THE REQUEST: Reproduce every one of the records below word for word, leaving out the pictures.

PROVIDED RECORDS:
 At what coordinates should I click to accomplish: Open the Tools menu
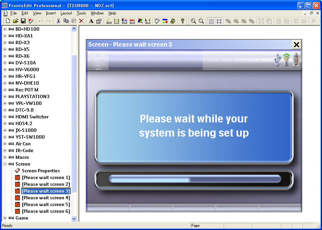click(81, 13)
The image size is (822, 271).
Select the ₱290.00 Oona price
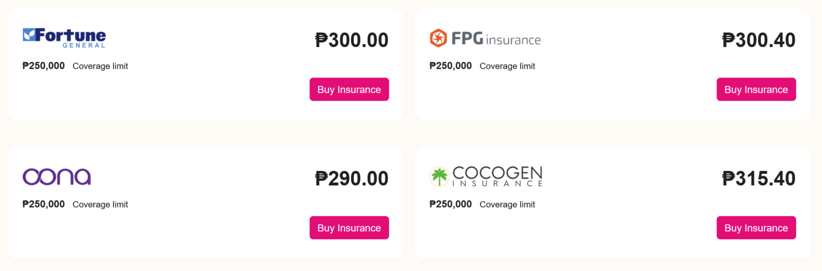(x=351, y=179)
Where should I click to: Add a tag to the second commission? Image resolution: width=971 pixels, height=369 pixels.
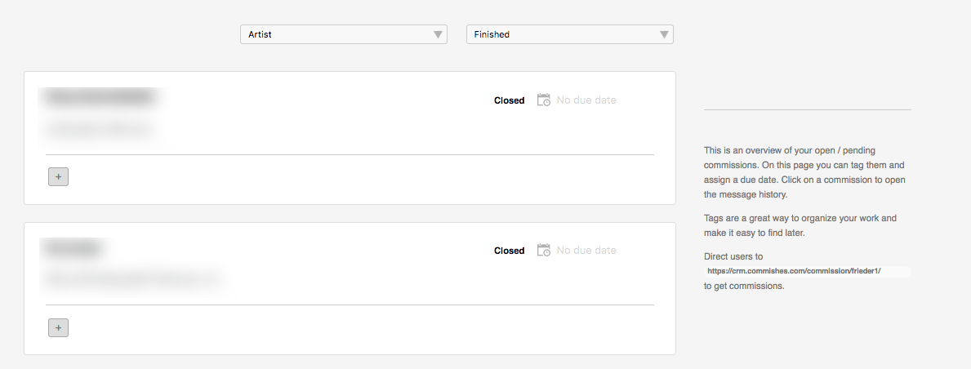(58, 327)
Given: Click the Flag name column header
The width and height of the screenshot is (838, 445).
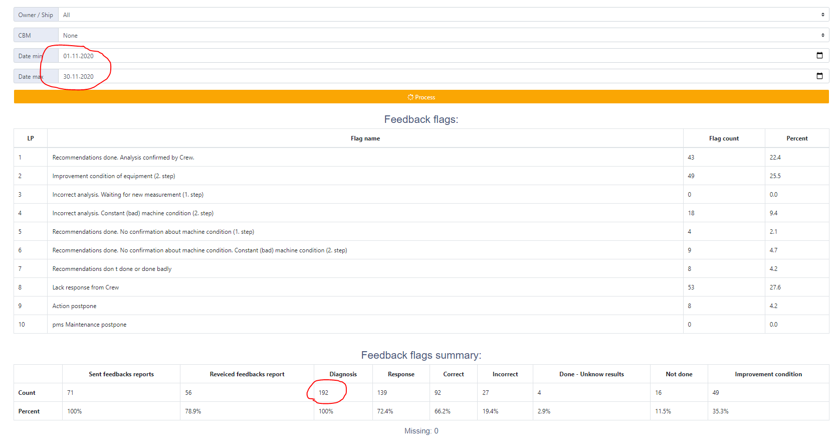Looking at the screenshot, I should (365, 138).
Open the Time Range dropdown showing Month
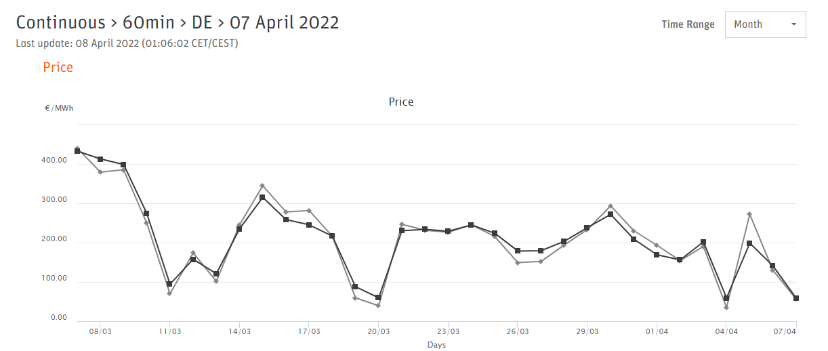828x351 pixels. pos(764,24)
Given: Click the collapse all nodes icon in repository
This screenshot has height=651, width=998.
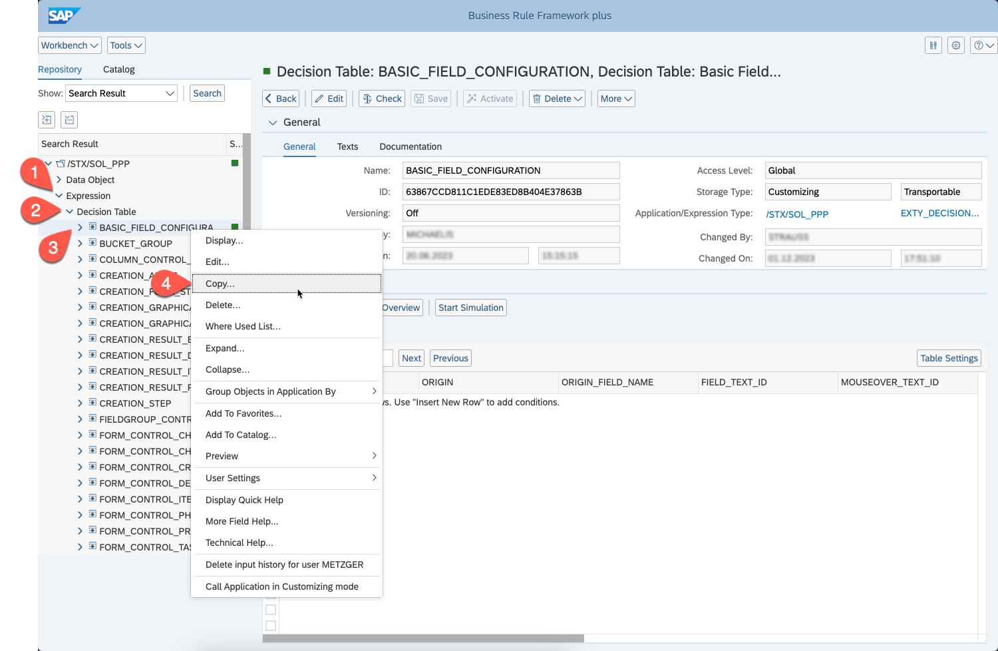Looking at the screenshot, I should pos(69,120).
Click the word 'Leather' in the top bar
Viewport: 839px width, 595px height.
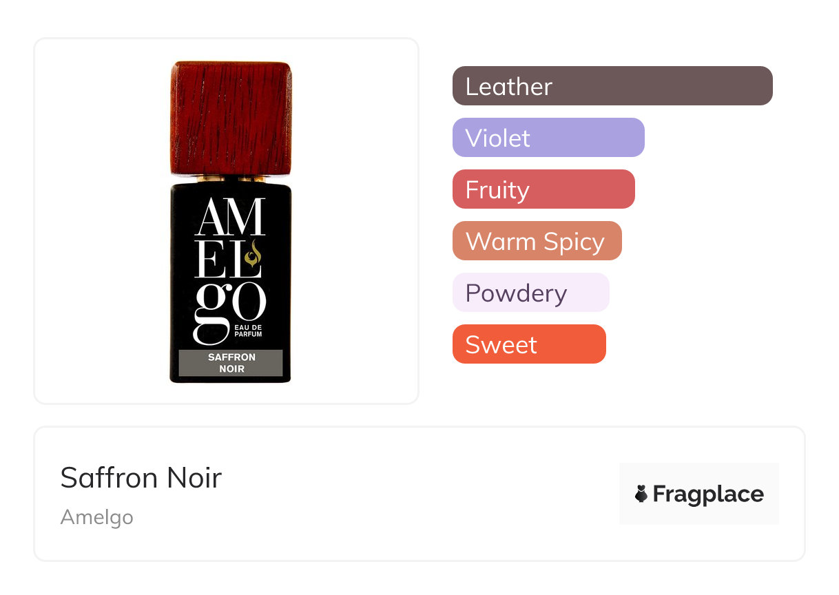coord(509,87)
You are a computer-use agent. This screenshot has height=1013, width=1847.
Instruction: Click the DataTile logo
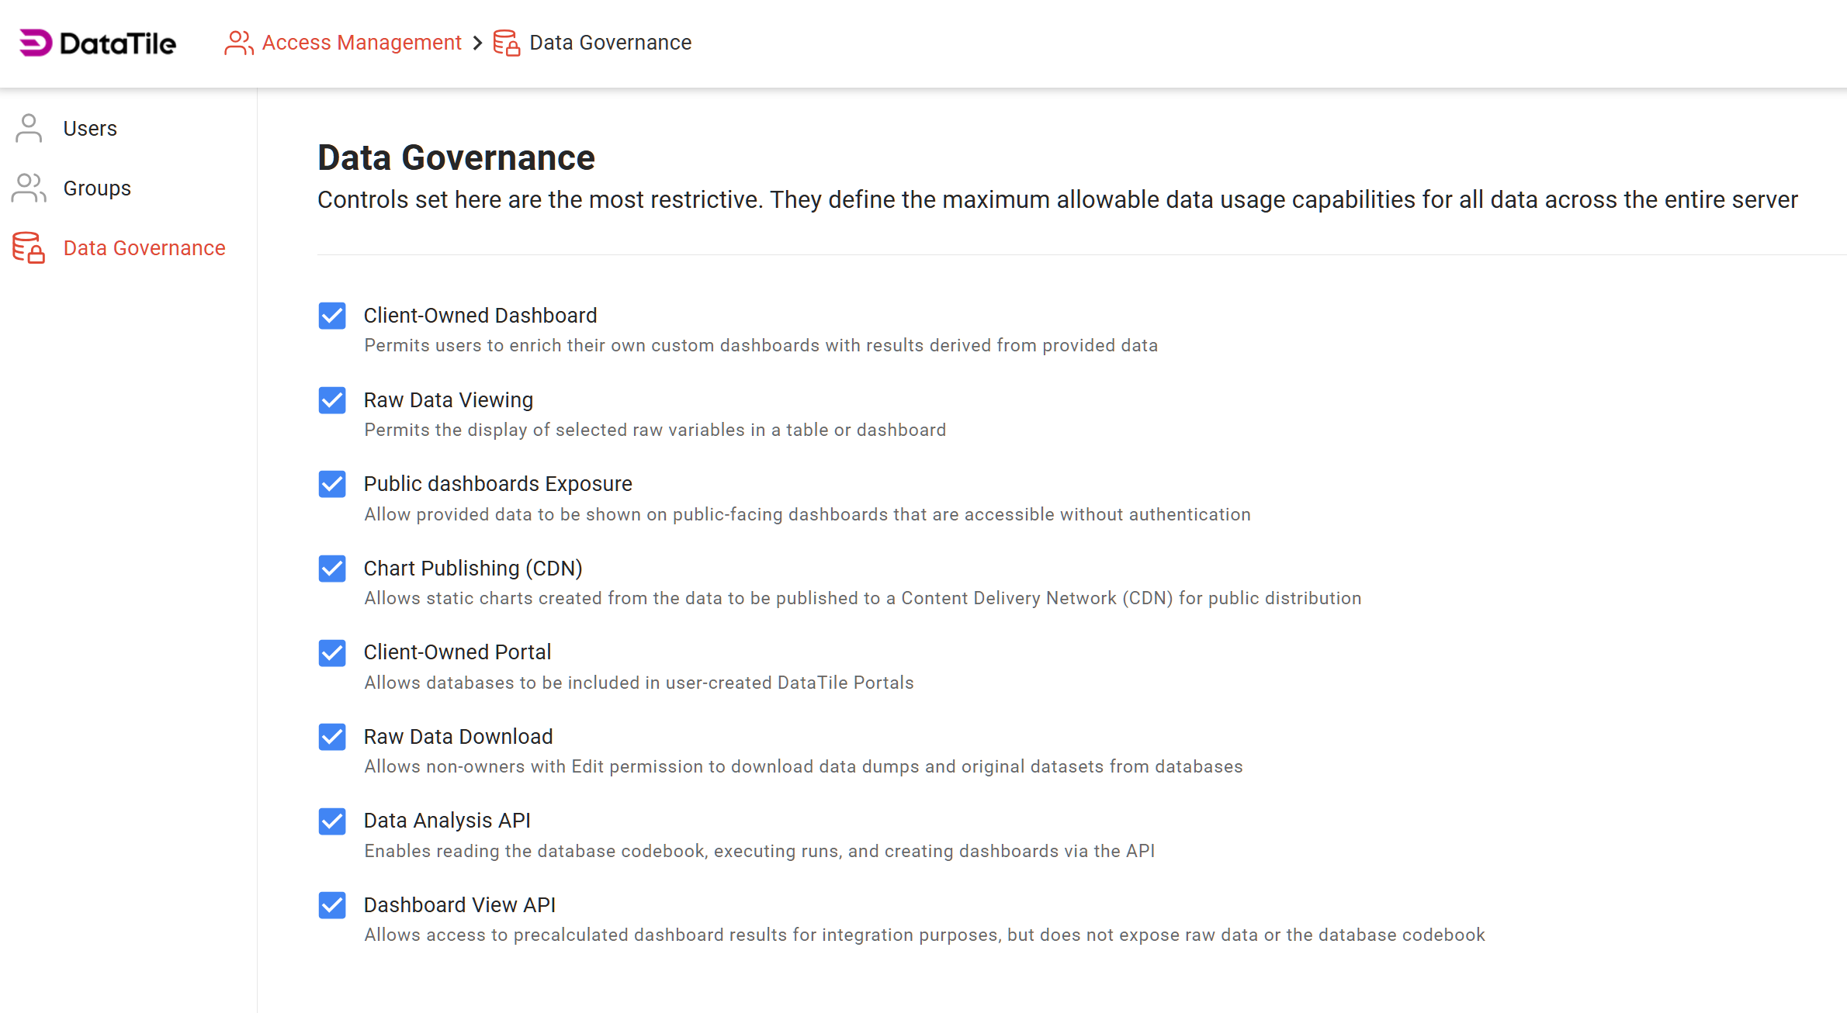click(96, 43)
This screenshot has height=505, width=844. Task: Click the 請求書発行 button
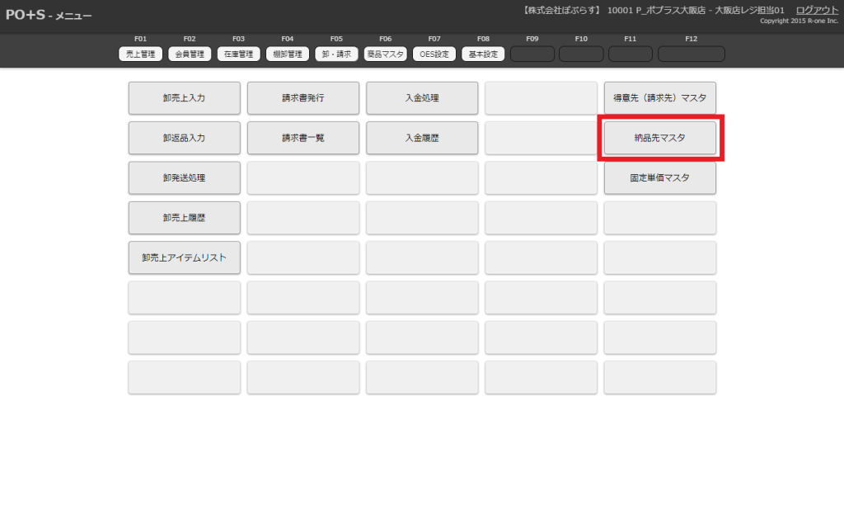pos(303,98)
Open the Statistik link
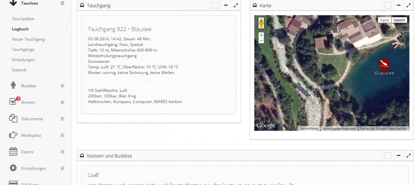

FULL SOLUTION:
 At what coordinates should I click to accomplish: Open the Tools menu
click(81, 13)
The image size is (822, 271).
Select the ₱290.00 Oona price
(x=351, y=179)
Where should I click to: Add a tag to the second commission? Image resolution: width=971 pixels, height=369 pixels.
(58, 327)
Given: Click the Flag name column header
The width and height of the screenshot is (838, 445).
Looking at the screenshot, I should (365, 138).
Open the Time Range dropdown showing Month
828x351 pixels. pos(764,24)
Given: Click the collapse all nodes icon in repository
This screenshot has height=651, width=998.
Looking at the screenshot, I should pos(69,120).
Click the word 'Leather' in the top bar
Viewport: 839px width, 595px height.
coord(509,87)
You are a computer-use agent. This screenshot has height=1013, width=1847.
Instruction: Click the DataTile logo
click(96, 43)
This screenshot has height=505, width=844. Task: Click the 請求書発行 button
pos(303,98)
Open the Statistik link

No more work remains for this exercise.